The authors created a chimaera
when they added the hands and feet of the holotype WGSC specimen to the new YAGM specimen in their Nature paper. Since the two specimens are not related, that is going to cause confusion. No matter how sure they were, the authors needed a valid phylogenetic analysis to nest their new specimen, now requiring a new generic and specific name.
Traditional paleontologists need to catch up to the LRT
and start including thalattosauriforms and mesosaurs whenever they study basal ichthyopterygians, like hupehsuchids. Basal taxa are all closely related and all three taxa include a wide variety of morphotypes, including some that converge.
It is worth noting
that many mesosaurs, like the SMF R4710 specimen, lack the long, laterally-oriented, comb-like teeth of Mesosaurus. Most mesosaurs have a typical diapsid skull architecture, distinct from the in-filling of the temporal fenestra that Mesosaurus exhibits. Mesosaurs are common in certain Early Permian strata. That provides plenty of time for the highly derived YAGM specimen to evolve by the Early Triassic.
It’s also worth noting
that the YAGM specimen has a cleithrum and a ventrally broad clavicle along with an interclavicle and other traits found in mesosaurs, but lacking in hupehsuchids.

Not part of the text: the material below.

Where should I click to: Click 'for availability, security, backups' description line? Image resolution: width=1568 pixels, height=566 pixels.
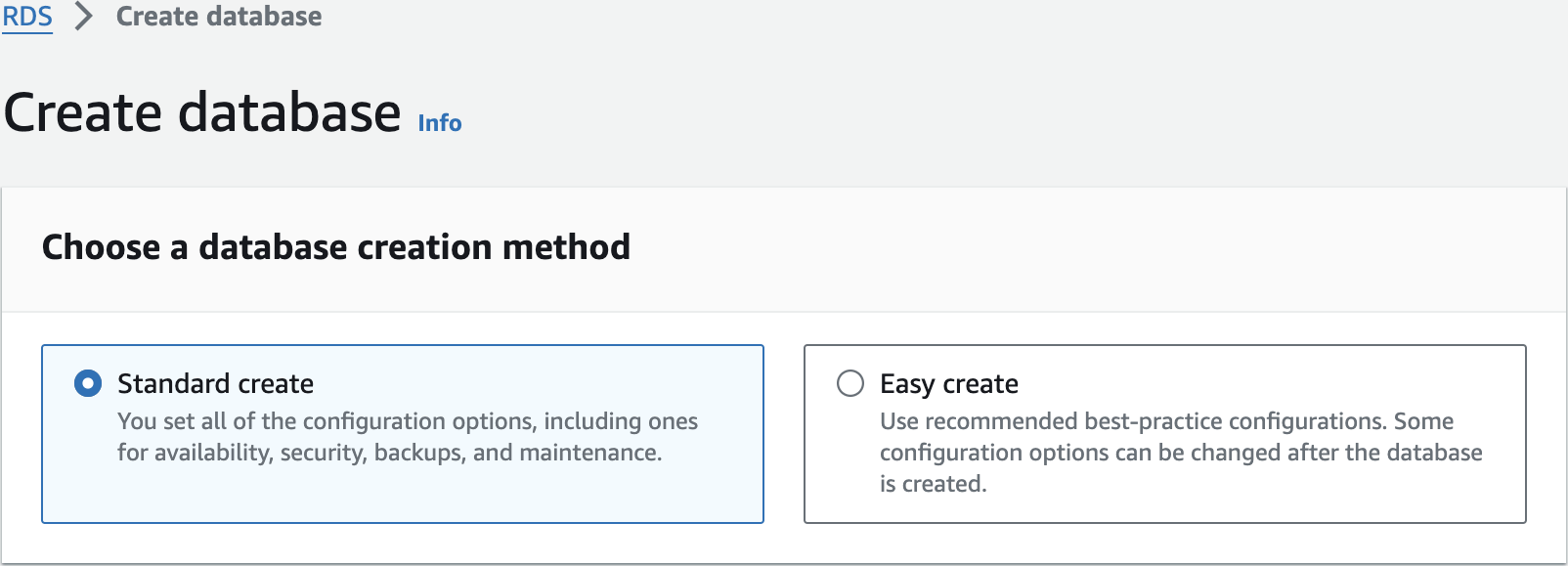pyautogui.click(x=389, y=453)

A word to workers: Don’t try to ‘eyeball’ taxa.
Let the phylogenetic software take the bias out of making a taxonomic determination. We’ve seen professional workers make this mistake before by combining diphyletic turtles, whales, seals, and by miss-nesting Vancleavea, Lagerpeton, Chilesaurus, Daemonosaurus by taxon exclusion. Let’s not forget those who keep insisting that pterosaurs are archosaurs (virtually all traditional workers), again by omitting pertinent taxa.
Chen X-H, Motani R, Cheng L, Jiang D-Y and Rieppel O 2015. A new specimen of Carroll’s mystery hupehsuchian from the Lower Triassic of China. PLoS One 10, e0126024, https://doi.org/10.1371/journal.pone.0126024 (2015).
Cheng L, Motani R, Jiang D-Y, Yan C-B, Tintori A and Rieppel O 2019. Early Triassic marine reptile representing the oldest record of unusually small eyes in reptiles indicating non-visual prey detection. Nature Scientific Reports Published online January 24, 2019.